Cybersecurity Awareness Month (Cyber Month) is an internationally recognized campaign held each October to help the public learn more about the importance of cybersecurity. The campaign helps Canadians stay secure online by teaching them simple steps to protect themselves and their devices.
Cyber security events continue to grow at a rapid rate. In a time where the internet plays a critical role in the personal and professional life of all Canadians, the need for increased cybersecurity awareness is paramount. It is important to understand that every person in your organization plays an important role in keeping your organization free from potential cyber threats.
We asked our own IT team here at CanadaHelps what some of their easy-to-implement and practical advice for charitable organizations would be to reduce chances of becoming victims of a cyber threat.
1. Use a strong email password.
You would be surprised by how many people use “123456” as their password. Creating strong passwords is an easy way to improve your cyber security. Strong passwords include one uppercase letter, one lowercase letter, at least one number and 11 or more characters. Be sure to use different passwords for different accounts.
2. Use two-factor authentication.
If an attacker manages to gain access to your password, they’d be stopped by your two-factor authentication. Two-factor authentication (2FA) is a method of authentication that requires the user to prove their identity in two ways before they can use any application or organization resources. Two-factor authentication makes it more difficult for the ordinary criminal to steal your information.
With 2FA, the first factor is your strong password and the second is a code that would be sent to you by SMS, email or voice calls.
Setting up 2FA for everything might be time consuming, so why not try starting with your email and moving to other applications from there. For help setting up 2FA on your email, please contact your email provider for assistance or consult their FAQ/tutorial articles.

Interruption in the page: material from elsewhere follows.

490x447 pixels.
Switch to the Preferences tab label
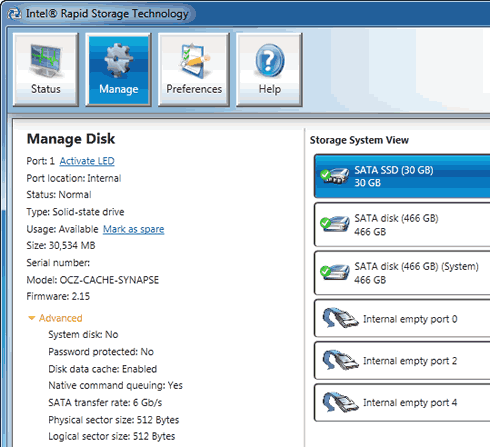[194, 89]
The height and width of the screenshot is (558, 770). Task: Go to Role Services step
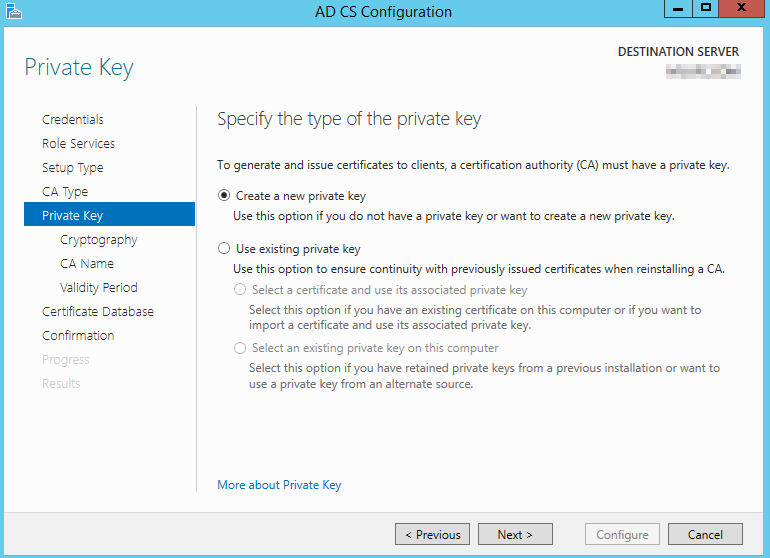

3. Look out for “Phishing Emails”.
The purpose of a phishing email is to obtain information about you, your organization, or to infect your device with malware. Be wary of all unsolicited emails that request your financial or personal details, lead you to click on links and download software, or those that impersonate a member of your family, a close acquaintance, or a coworker. The most common phishing emails are ones that claim that they’re from the service providers you use—such as your bank, Microsoft or PayPal.
4. Don’t open attachments if you are not expecting them.
This cannot be stressed enough. If you receive an attachment in an email from someone you do not know, be very suspicious. If you receive an email with an attachment from someone you do know and were not expecting it, still be suspicious. You can always contact your friend, co-worker or family member that sent the email and ask them if they sent you the message with an attachment to confirm if it is safe to open. Additionally, you should scan any attachments with an antivirus program if possible.
5. Be careful of public WiFi.
Try to avoid using public WiFi networks. These are rarely safe and attackers can often pose as free wifi spots and steal your passwords and banking info.
6. Change your passwords often.
One of the simplest email security practices is to change your passwords on a regular basis. If you suspect your password is being used by someone else, change it immediately.
It’s vital that we all stay informed about how to prevent breaches and defend ourselves and our organizations. Staying informed about cyber events and crimes enhances our knowledge of cybersecurity and enables us to protect ourselves and our workplace more effectively.
It can be overwhelming to learn about cybersecurity and incorporate good security practices into your organization. But remember, you can implement proper cyber hygiene from the list above in increments that work best for your staff and organization.